Anfragen Freiheit, Demokratie und Transparenz Juristisches Landtag

Jeder Bürger kann Einsicht in die Akten von Gerichtsverfahren nehmen, sobald diese abgeschlossen sind. Dies teilt Schleswig-Holsteins Landesregierung auf eine parlamentarische Anfrage mit. Das Informationszugangsgesetz des Landes sei auch auf Gerichtsakten anwendbar.

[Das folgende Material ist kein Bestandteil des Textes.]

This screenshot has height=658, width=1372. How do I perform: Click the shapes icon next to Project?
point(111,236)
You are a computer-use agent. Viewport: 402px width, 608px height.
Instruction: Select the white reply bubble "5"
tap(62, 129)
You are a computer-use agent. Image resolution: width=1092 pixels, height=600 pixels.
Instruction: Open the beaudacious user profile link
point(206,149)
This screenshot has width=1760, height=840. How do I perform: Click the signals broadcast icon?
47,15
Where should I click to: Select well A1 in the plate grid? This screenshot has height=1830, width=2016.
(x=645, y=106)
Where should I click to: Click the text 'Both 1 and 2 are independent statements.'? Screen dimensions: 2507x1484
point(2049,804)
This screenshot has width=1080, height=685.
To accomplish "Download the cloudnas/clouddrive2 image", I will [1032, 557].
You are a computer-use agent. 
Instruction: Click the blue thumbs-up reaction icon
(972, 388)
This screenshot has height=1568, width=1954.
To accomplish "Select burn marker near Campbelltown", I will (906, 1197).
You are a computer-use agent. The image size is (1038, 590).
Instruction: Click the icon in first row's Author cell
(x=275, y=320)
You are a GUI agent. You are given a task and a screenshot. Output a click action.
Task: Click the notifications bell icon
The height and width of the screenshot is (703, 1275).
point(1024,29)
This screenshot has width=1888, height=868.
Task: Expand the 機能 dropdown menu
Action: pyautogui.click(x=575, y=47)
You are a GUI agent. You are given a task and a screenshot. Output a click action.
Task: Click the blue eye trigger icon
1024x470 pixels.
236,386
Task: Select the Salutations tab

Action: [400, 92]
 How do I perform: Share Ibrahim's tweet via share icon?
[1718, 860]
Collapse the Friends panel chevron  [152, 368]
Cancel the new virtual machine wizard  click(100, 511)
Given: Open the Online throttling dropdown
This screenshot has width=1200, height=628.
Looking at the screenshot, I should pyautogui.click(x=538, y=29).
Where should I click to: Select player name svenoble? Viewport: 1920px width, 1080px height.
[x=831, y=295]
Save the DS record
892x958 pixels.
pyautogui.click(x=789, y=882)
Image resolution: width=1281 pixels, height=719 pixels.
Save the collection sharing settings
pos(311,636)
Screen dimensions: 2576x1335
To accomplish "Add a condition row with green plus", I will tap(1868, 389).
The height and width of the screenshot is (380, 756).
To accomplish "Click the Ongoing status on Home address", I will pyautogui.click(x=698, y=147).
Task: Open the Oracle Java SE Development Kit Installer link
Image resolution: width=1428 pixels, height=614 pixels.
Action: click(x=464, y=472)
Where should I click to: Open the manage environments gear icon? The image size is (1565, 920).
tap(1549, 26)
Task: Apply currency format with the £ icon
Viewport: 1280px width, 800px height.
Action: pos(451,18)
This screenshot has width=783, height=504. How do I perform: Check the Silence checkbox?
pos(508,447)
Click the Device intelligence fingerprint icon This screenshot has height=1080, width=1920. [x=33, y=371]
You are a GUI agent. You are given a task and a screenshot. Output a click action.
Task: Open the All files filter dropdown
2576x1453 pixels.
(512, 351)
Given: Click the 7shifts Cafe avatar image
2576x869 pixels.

Mein Kommentar: Jetzt haben wir es in bemerkenswerter Klarheit schwarz auf weiß: Auch Gerichte und Staatsanwaltschaften haben Presse und Bürgern prinzipiell Einblick in die Akten abgeschlossener Verfahren zu gewähren. Ausnahmen gelten nach der neuen Landesverfassung nur, wo öffentliche oder private Interessen schwerer wiegen als das öffentliche Informationsinteresse.
Es ist gut, dass die Justiz transparenter wird, wenn sie im Namen des Volkes Recht spricht oder Straftaten verfolgt. Bei Gerichtsverhandlungen weiß die Justiz seit jeher: Öffentlichkeit schafft Vertrauen. Dass die Öffentlichkeit nun auch in Akten Einsicht nehmen darf, scheint in der Justiz aber teilweise noch eine große Unbekannte zu sein. Erst neulich hat es ein Kieler Staatsanwalt abgelehnt, mir rechtskräftige Urteile in Korruptionsverfahren anonymisiert zukommen zu lassen. Jetzt prüft der Generalstaatsanwalt meinen Antrag.
Ich wünsche mir, dass die ‘offene Akte’ von der Presse genutzt und von der Justiz lebendig praktiziert wird. Und ich wünsche mir, dass künftig auch abgeschlossene Akten des Landesrechnungshofs und des Landtags zugänglich werden. Die rot-grün-blaue Koalition hat nach Hamburger Vorbild eine aktive, eigenständige Veröffentlichung amtlicher Informationen versprochen. Nach zwei Jahren an der Macht wird es Zeit, dass sie dieses Versprechen einlöst.
Die Antwort der Landesregierung auf meine Anfrage
Ergänzung vom 02.04.2016:
Der Justizstaatssekretär hat einer Berufung auf die genannte Rechtsauffassung entgegen gehalten, die Frage sei “keineswegs geklärt“. Auf Nachfrage teilt die Landesregierung nun jedoch mit, diese “Hinweise” änderten nichts an der Auffassung der Landesregierung, dass das Informationszugangsgesetz Anwendung finde. Allerdings scheint die Landesregierung nicht bereit zu sein, die Justiz zur Umsetzung dieser Rechtsauffassung anzuhalten, so dass jedes Gericht selbst entscheidet.

Kommentare

9 Kommentare
  • Jens

    Die Antwort der Landesregierung ist in diesem Punkt sachlich schlicht falsch. Die Einsicht in Prozessakten ist bundesrechtlich abschließend geregelt (zB § 299 II ZPO) und einer erweiternden Regelung durch Landesrecht unzugänglich. Entsprechend ist auch § 2 Abs. 4 IZG SH zu interpretieren. Vgl. auch BGH, Beschluss vom 30.11.2011 – I ZB 56/11 zum InformationsfreiheitsG.

    • Patrick Breyer

      Ich bin anderer Meinung. Der BGH hatte über einen Sonderfall zu entscheiden, nicht über die allgemeine Frage der Einsicht in Prozessakten. Er wendet auch kein Landesrecht an.

  • -thh

    Eine transparente Justiz ist gut – Akteneinsicht an unbeteiligte Dritte in gerichtliche Akten, insbesondere, aber nicht nur in Strafverfahren ist das hingegen nicht.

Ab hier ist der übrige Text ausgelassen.